Para Jorge Rebelo de Almeida, CEO do grupo Vila Galé, o turismo “não precisa de nada muito específico”. No entender do gestor do grupo hoteleiro, o turismo em Portugal vai melhorar se Portugal melhorar. “Para ser forte em turismo, não se pode ser excessivamente dependente do turismo. O turismo tem de viver num país que tenha atrativos de outra natureza e não apenas turísticos”, explicou.
O empresário defende que, se hoje o turismo está onde está, deve-o à “mal-amada iniciativa privada” e agora é necessário “haver um esforço” por parte das autoridades em melhorar o que já existe. Para isso, defende que os presidentes da Câmara têm a responsabilidade de manter a autenticidade nos centros das principais cidades.
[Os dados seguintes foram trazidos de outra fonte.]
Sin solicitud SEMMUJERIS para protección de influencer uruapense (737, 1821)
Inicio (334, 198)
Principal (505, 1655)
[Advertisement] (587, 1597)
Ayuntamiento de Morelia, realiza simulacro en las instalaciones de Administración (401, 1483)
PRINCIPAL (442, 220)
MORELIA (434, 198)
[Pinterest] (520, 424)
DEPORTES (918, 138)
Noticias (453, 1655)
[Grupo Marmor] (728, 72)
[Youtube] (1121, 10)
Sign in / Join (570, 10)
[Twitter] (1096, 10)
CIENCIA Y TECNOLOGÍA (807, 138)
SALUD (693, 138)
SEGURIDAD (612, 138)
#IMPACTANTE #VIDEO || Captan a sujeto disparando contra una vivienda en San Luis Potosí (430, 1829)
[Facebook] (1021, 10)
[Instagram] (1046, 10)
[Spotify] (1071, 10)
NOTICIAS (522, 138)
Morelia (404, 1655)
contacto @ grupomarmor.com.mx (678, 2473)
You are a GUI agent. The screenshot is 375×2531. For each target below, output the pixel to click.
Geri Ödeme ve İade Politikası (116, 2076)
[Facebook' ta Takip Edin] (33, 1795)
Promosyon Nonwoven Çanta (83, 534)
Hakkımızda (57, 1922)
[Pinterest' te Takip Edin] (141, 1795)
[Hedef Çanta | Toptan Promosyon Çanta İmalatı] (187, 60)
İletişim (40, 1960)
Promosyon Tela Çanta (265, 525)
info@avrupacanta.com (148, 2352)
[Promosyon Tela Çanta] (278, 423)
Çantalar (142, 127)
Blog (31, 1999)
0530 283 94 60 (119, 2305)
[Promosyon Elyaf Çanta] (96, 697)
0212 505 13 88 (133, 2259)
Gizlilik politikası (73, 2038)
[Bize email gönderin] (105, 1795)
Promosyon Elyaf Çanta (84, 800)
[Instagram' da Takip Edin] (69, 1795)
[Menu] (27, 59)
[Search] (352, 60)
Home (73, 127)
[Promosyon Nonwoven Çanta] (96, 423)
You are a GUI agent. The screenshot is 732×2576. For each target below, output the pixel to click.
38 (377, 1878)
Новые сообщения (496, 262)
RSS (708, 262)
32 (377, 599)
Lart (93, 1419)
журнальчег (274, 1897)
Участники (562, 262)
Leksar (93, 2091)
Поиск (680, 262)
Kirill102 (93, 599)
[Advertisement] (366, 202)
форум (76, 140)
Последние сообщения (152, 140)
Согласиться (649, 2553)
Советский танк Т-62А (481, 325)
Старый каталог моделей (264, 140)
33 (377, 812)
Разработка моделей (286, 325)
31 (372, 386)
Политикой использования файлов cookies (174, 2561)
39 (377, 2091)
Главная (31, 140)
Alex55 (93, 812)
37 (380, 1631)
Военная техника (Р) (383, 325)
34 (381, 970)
“Não pode ser só turismo. Senão isto não tem graça nenhuma. Os turistas não vêm aqui para ver turistas. Temos de preservar a autenticidade do país”, defendeu Jorge Rebelo de Almeida.
O empresário admite que, ao contrário de alguns dos seus colegas, não é contra o alojamento local. Muito pelo contrário, Jorge Rebelo de Almeida acredita que estes foram fundamentais para “melhorar as ruas das cidades de Lisboa e Porto, que estavam absolutamente decrépitas”.
Mário Ferreira, dono do grupo Douro Azul e acionista maioritário da Media Capital (empresa dona da CNN Portugal), elogia o papel que o alojamento local desempenhou em reabilitar algumas das zonas mais degradadas de Lisboa e do Porto, trazendo consigo serviços, transportes e limpeza. “Há 20 anos passava-se no centro do Porto e tinha-se medo de ser assaltado”, recordou.
O empresário diz-se mesmo assustado com o discurso de que existe turismo a mais em Portugal, que resulta no não licenciamento de obras para alojamentos locais e hotéis em determinadas zonas, sublinhando que é mais fácil tornar um prédio antigo num hotel do que torna-lo um prédio de rendas controladas.
“Sei que pode ser polémico, mas é mais fácil construir de novo algo com rendas controladas do que fazer reabilitação. Desfazer para fazer custa bastante mais do que fazer de raiz”, refere.
O gestor falou também do tema dos títulos da neutralidade carbónica, que vai afetar a sua empresa Douro Azul, já a partir do próximo ano. Mário Ferreira considera que, apesar de a Europa estar bastante à frente dos restantes países no que toca à neutralidade carbónica, as empresas europeias vão ser fortemente penalizadas em relação às suas concorrentes estrangeiras.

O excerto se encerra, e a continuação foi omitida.